Classification Python* Demo¶

This demo showcases inference of Classification networks using Python* Model API and Async Pipeline.

How It Works¶

On startup, the application reads command line parameters and loads a classification model to OpenVINO™ Runtime plugin for execution. Upon getting a frame from the OpenCV VideoCapture, it performs inference and displays the results.

You can stop the demo by pressing “Esc” or “Q” button. After that, the average metrics values will be printed to the console.

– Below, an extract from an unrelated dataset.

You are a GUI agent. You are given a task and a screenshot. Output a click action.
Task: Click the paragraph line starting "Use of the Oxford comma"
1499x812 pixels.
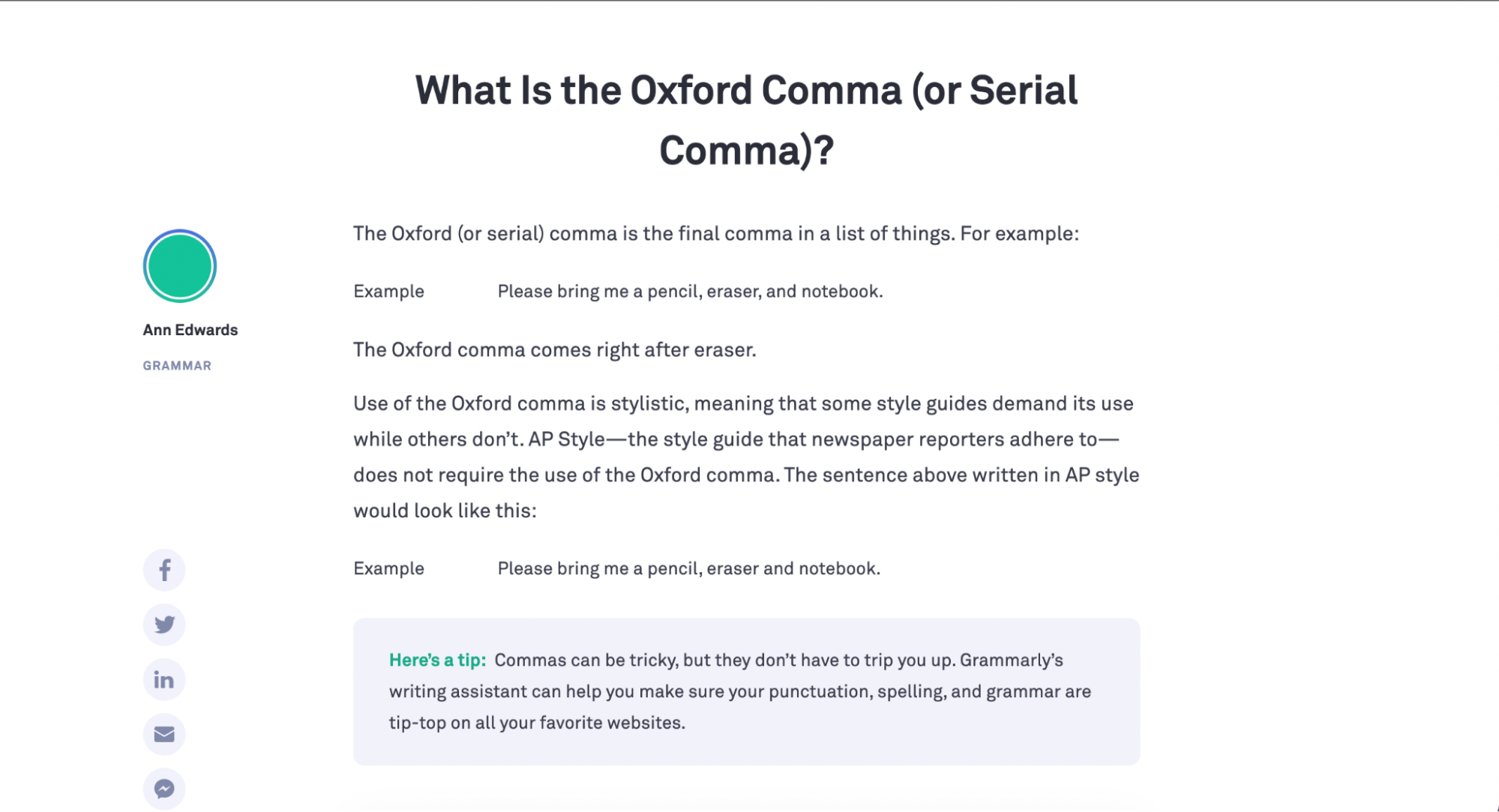click(x=742, y=404)
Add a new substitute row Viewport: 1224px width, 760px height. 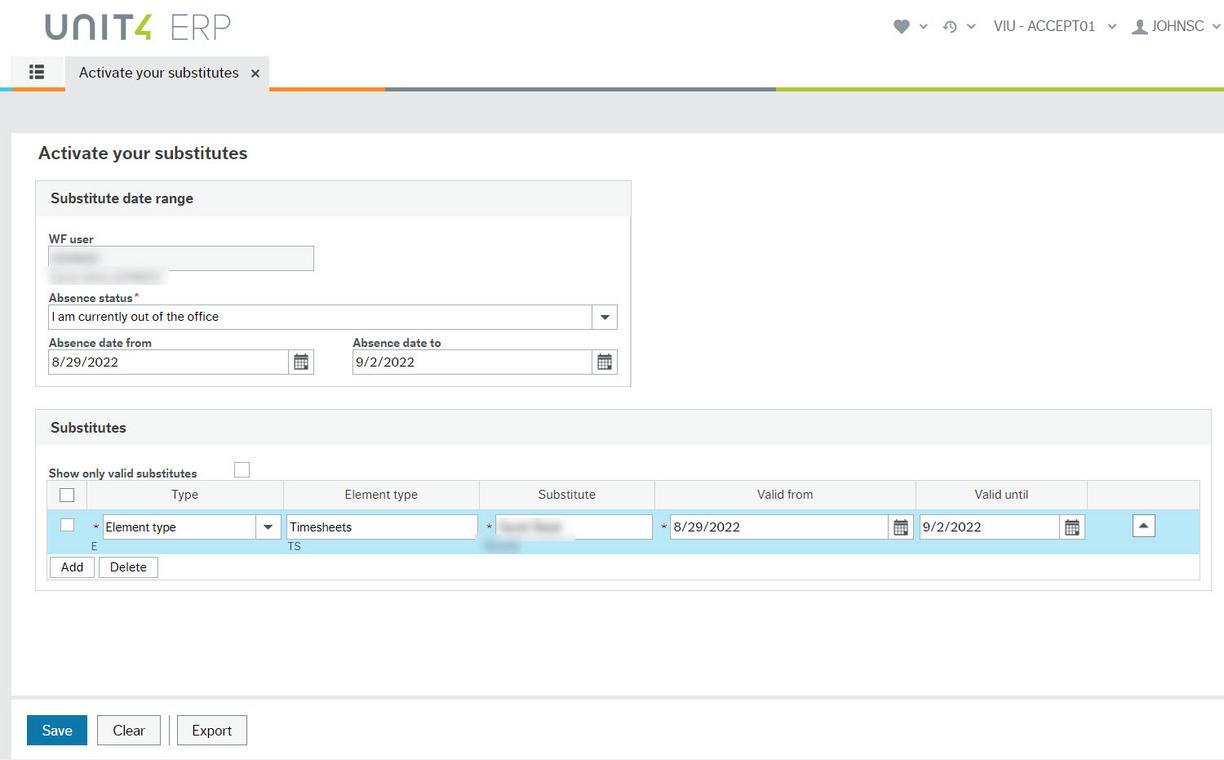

NOTE: By default, Open Model Zoo demos expect input with BGR channels order. If you trained your model to work with RGB order, you need to manually rearrange the default channels order in the demo application or reconvert your model using the Model Optimizer tool with the --reverse_input_channels argument specified. For more information about the argument, refer to When to Reverse Input Channels section of [Embedding Preprocessing Computation](@ref openvino_docs_MO_DG_Additional_Optimization_Use_Cases).

Model API¶

The demo utilizes model wrappers, adapters and pipelines from Python* Model API.

The generalized interface of wrappers with its unified results representation provides the support of multiple different classification model topologies in one demo.

Preparing to Run¶

The list of models supported by the demo is in <omz_dir>/demos/classification_demo/python/models.lst file. This file can be used as a parameter for Model Downloader and Converter to download and, if necessary, convert models to OpenVINO IR format (*.xml + *.bin).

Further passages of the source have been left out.